In Technology Studio 3, students study and develop kinetic architecture systems, then use them to design experimental proposals for new types of architectural elements and structures. Mohammad, Sadi, and Nour began by investigating the scissor mechanism used to create a Hoberman sphere — a type of round, collapsible structure that has architectural uses, but is better known as child's a toy.
When Mohammad, Sadi, and Nour began considering ways of using Hoberman-style hinges at architectural scale, it occurred to them that the laws of nature were against them. "We realized that this scissor method is hard to actuate with gravity," Sadi says. "Eventually the idea clicked: what if we put this in space?
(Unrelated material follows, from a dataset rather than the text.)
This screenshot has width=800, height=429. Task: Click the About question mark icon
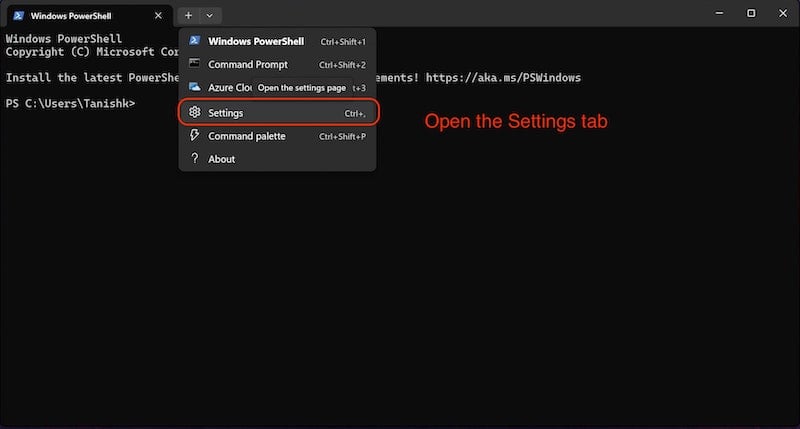point(194,158)
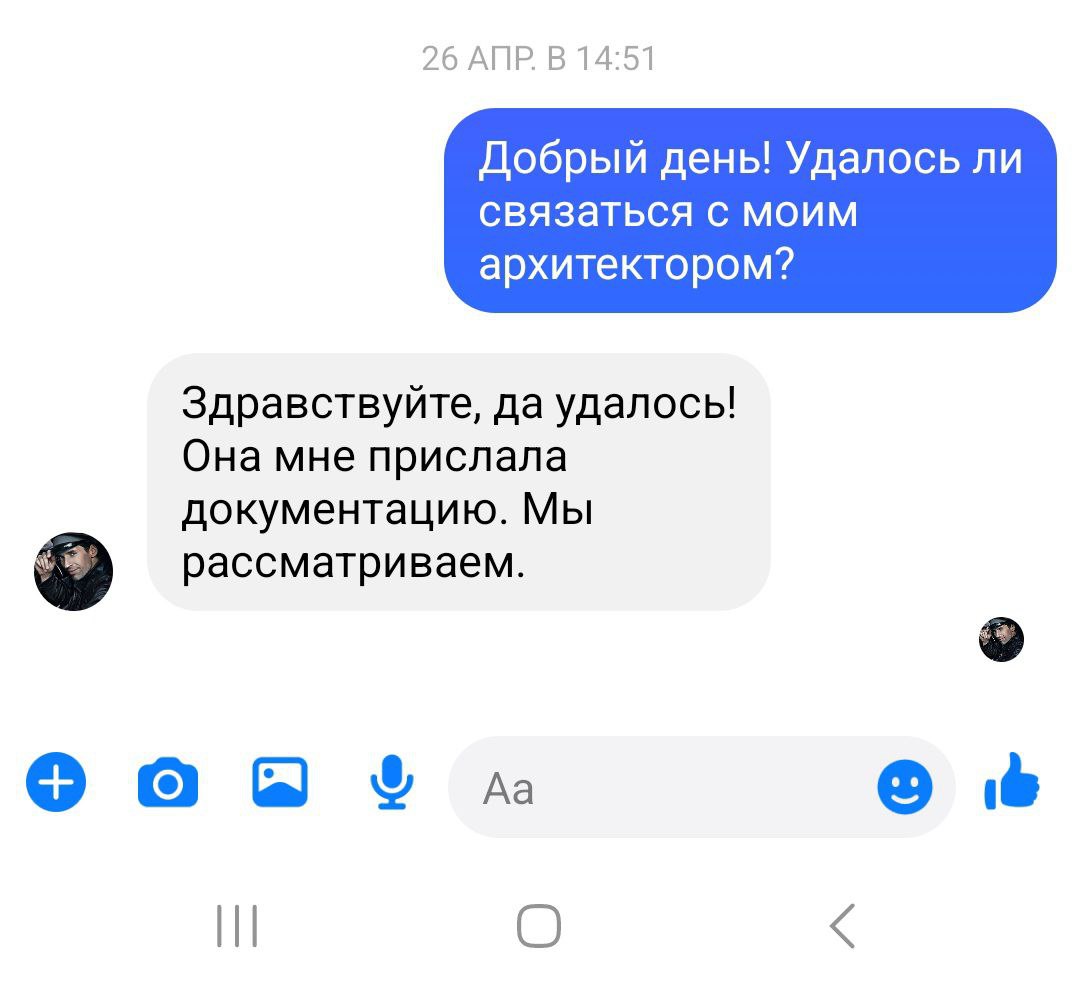Tap the Android home navigation button
1080x990 pixels.
click(539, 927)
Then we wouldn't have to worry about gravity loads."
Using the Hoberman hinge, they designed a modular space habitat. The most basic element of the design is the "pod" — a standard, capsule-like volume that would be manufactured out of 3D-printed stainless steel in three sizes: small, medium, and large. The pods could be adapted for various uses. Some of them would be set up as housing. "We designed foldable furniture that could expand and collapse," Nour says. "We were thinking of the aesthetics of science fiction movies."
A pod interior.
Other pods could be configured as gathering spaces, medical clinics, or utility spaces for things like life support or electricity storage.
The pods would be arranged into compact housing units, or CHUs. Each CHU would consist of four pods, joined by 3D-printed Hoberman-style hinges:
The hinges would allow the CHUs to expand or contract quickly. This would make it easier to launch the habitat into space. "When it's contracted, it can be fit into a smaller volume," Sadi says.
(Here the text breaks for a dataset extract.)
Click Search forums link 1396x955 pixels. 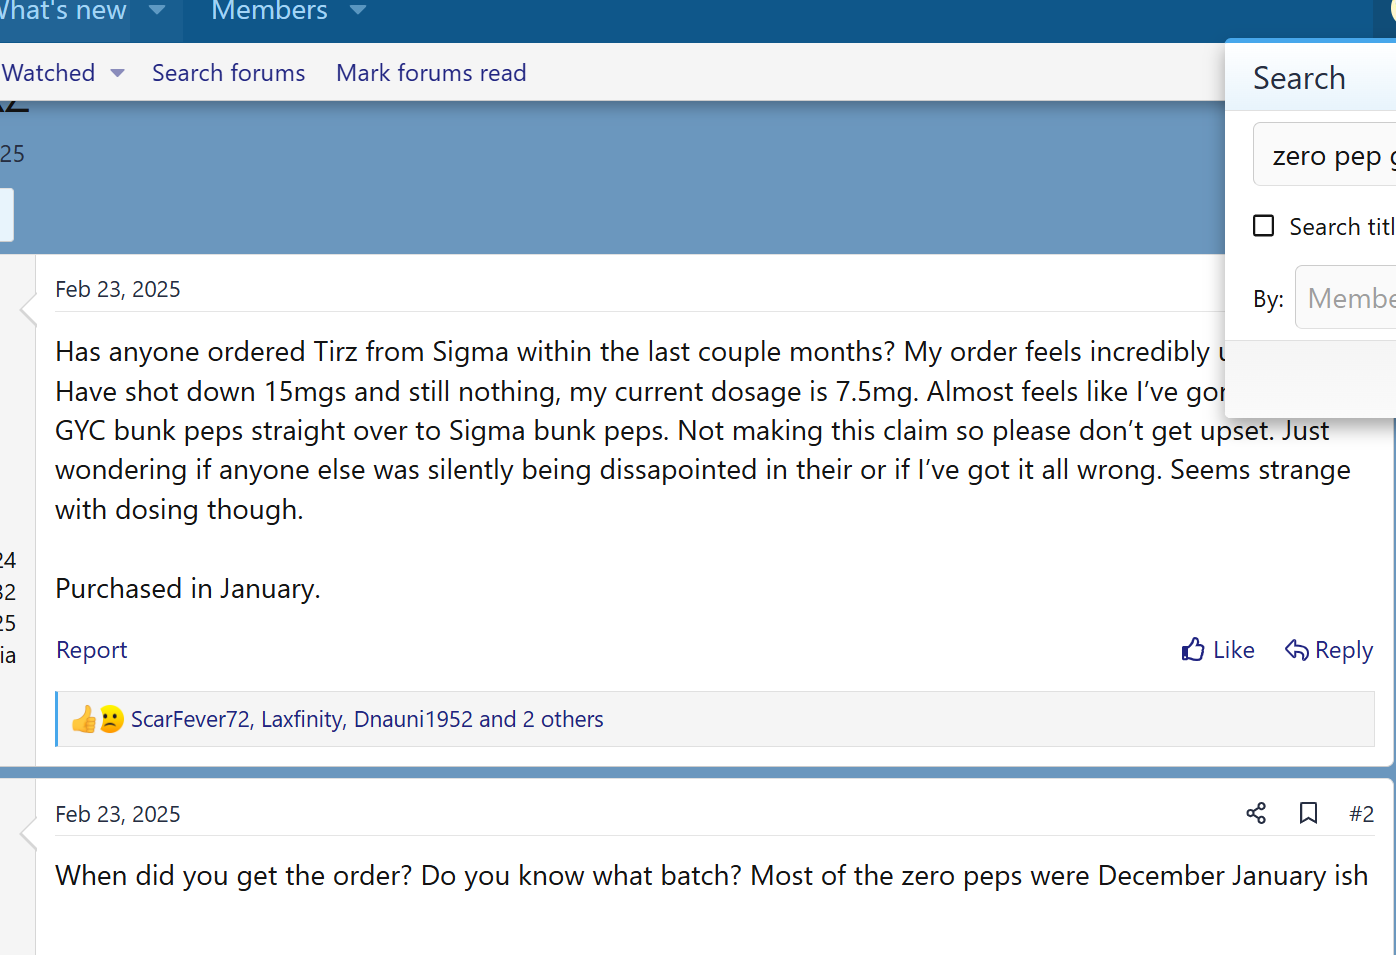click(228, 73)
Once the habitat was in a zero-gravity environment, the CHUs would be connected into a lattice-like structure. An intricate system of connectors at the joints between the CHUs would allow them to share plumbing, HVAC, and other life-support services. Utility spaces would be arranged around the exterior of the lattice, so that they could absorb dangerous solar radiation before it reached the habitat's residential interior.
With the Hoberman hinges extended and the CHUs fully expanded, the spaces between the pods would become transportation corridors. Mohammad, Sadi, and Nour designed a pair of vehicles — small "cars" and large "buses" — that could carry space colonists through these corridors. The openings could also be used to transport entire CHUs (in their low-volume contracted configuration) from one location in the habitat to another.
Top: "Car" and "bus" vehicles. Bottom: A solar panel.
The pods would be linked by flexible, inflatable air locks, designed with multiple layers of shielding in order to protect inhabitants from accidental decompression. The habitat would be powered by a roll-up solar array, inspired by NASA research, that could be deployed or retracted at will.